So there's this guy....

MisStarrlight

Well-known member
Although we never officially dated, he's my first (and only?) true love. I haven't seen him in about 2 years, haven't spoken to him in 8 months (at which point he told me that he never left me, that he loved me & wished he was with me & not with her). Sometimes I miss him like crazy, sometimes I'm ok.

So anyways...I had a dream last night that he was getting married & he called me to try to stop it. So I beat the crap out of his wife, but he ended up going through with the ceremony...and then he ended up with me on his wedding night.

I woke up crying & now I can't get him out of my mind. He lives up by my parents' (which is why we never dated), but I'd seriously move back for him...well, I'm considering moving back anyways, but this would seal the deal.

So, my issue...I need to see him. I need to talk to him to see where things stand-or at least to say goodbye, but his gf is completely threatened by me (I guess with good reason, but I don't know that she knows who I am). She deleted me off his MySpace & pretty much won't let him talk to me (he parked next to me at the gas station over the summer & didn't even acknowledge me because she was there).
However, I guess my mom saw him a few weeks ago-he's back at his old job...so I can go see him at work without worrying about her.

I need opinons...should I go over there next time I'm home? What should I say to him?
 

Patricia225

New member
If you need closure then i would call him tell him you need to talk and set up a time to meet and a place.

Good luck.
 

Bernadette

Well-known member
I think no matter what you do in this situation you are going to be the other woman the sneaking around under-handed type. He has a g/f and if he didn't want to be with her, he wouldn't. It sucks but would you want someone doing that to you with your boyfriend? I understand tha tyou feel that you need closure or answers, but I think him ignoring you when he saw you should be a very clear answer.
 

MisStarrlight

Well-known member
Quote:
Originally Posted by Bernadette
I think no matter what you do in this situation you are going to be the other woman the sneaking around under-handed type. He has a g/f and if he didn't want to be with her, he wouldn't. It sucks but would you want someone doing that to you with your boyfriend?
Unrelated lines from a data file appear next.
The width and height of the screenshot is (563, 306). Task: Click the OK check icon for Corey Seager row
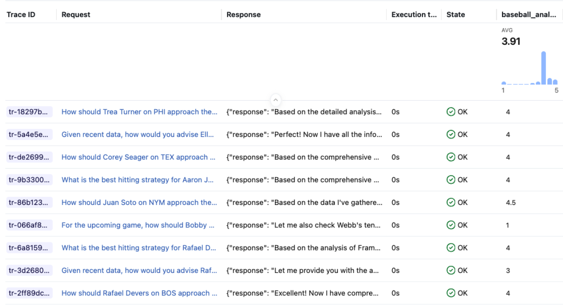click(x=451, y=157)
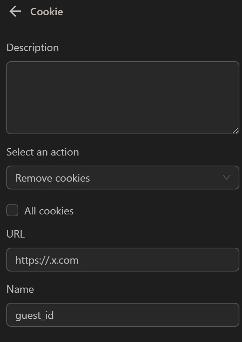Focus the Description text area
Screen dimensions: 242x342
(123, 97)
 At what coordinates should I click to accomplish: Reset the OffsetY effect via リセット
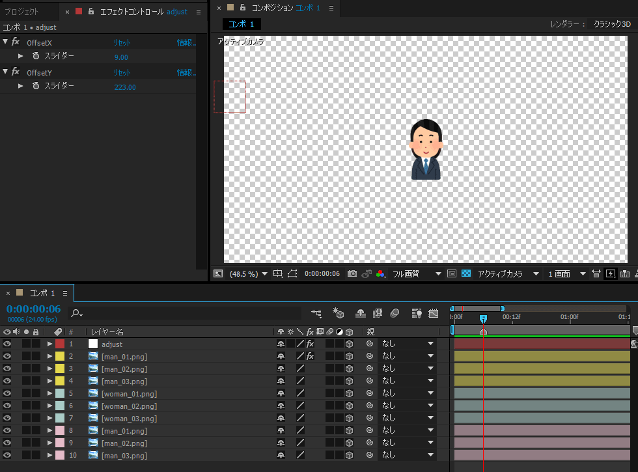click(x=122, y=72)
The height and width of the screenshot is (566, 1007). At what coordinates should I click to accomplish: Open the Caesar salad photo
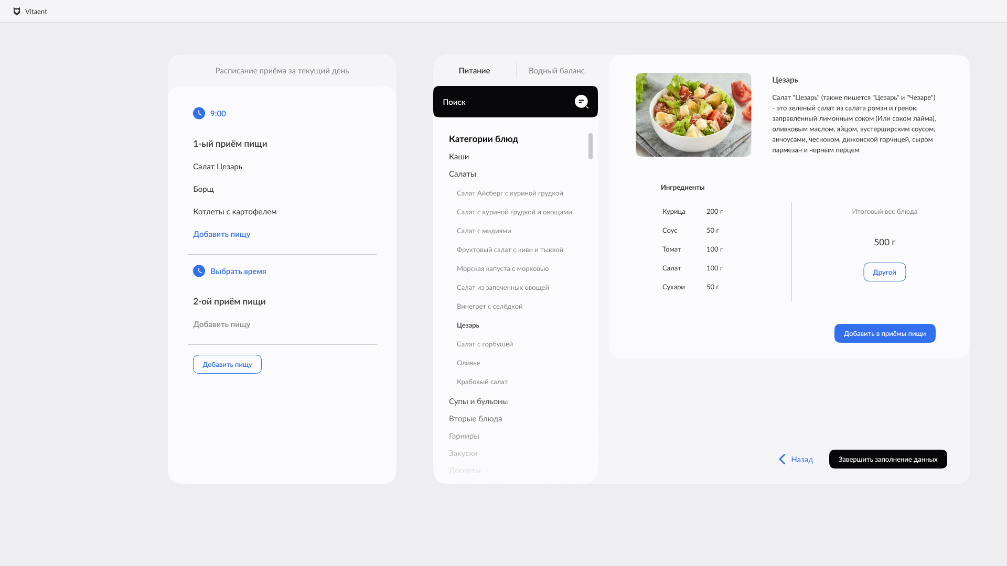click(693, 115)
I understand tha tyou feel that you need closure or answers, but I think him ignoring you when he saw you should be a very clear answer.

I totally understand what you mean...and if he chose to stay with her I wouldn't do anything-cause as much as I have been a homewrecker in the past, I'm not about to do it anymore.

And as far as the ignoring me thing, that's what I would think too, but then when he didn't mention anything when we spoke (after that incident) he didn't mention it at all & talked like nothing was wrong, so I'm thinking maybe he didn't see me (but my car at that time was very distinctive-purple & had a ton of stickers on the back)...so I dunno.
 

Bernadette

Well-known member
Well, maybe for peace of mind, you should go for it and talk to him. I would only pursue it this final time and let that determine the future. If not, you might always be wondering.
 

Sikfrmthemirror

Well-known member
oh my i have one of those. and hes someone i measure them all against. hes the poster on my wall that i build my other collection around you know what I mean?

theres already problems in their relationship if shes worried about you and deleting you off his page. well maybe not problems but im sure shes threatned by it.

maybe this is were life sets in and if they break up one day and you find him at the gas station alone haha. then theres your shot.

maybe you should let things fall into place. see what happens.

i know i did and him and i are still friends he called me the other day and i was so shocked after a couple of years. i cant believe he still thinks about me.
 

xbeatofangelx

Well-known member
I second Bernadette. If he says that he'd rather be with you, than he should just be with you. Sounds like a bunch of... hehe, or, he could be a great guy who just doesn't have the guts to break up with his current girlfriend.

If I were in your place, I would find someone who is willing to be with you now. This guy may be one in a million, but there are 6 billion people out there.
 

Beauty Mark

Well-known member
Well, I think it was awful him to say that to you when he has a girlfriend. He needs to breakup with her if he really feels that way.

If you think you can handle the outcome (any outcome), I'd say go for it. If you think it's going to hurt or mess with you more, do not.

I tried having that talk recently with this girl I messed around with (via email because she's halfway across the world). It didn't go well and she said a bunch of awful things to me, to the point I wondered if she really saw me as this horrible person, why are even friends?

I saw her about 3 weeks ago, and it felt so awkward for me. She acted like nothing happened, the emails and the whole situation that sparked the need for closure. She and I are somewhat friends, but it still breaks my heart, and I'm still not over her I discovered, even though I don't know why. I don't know if I shouldn't have had that talk. If you think you can handle an outcome like that (one of the worst case scenarios), I would say it's better to talk then. I'm sure this guy isn't as crazy as this girl is.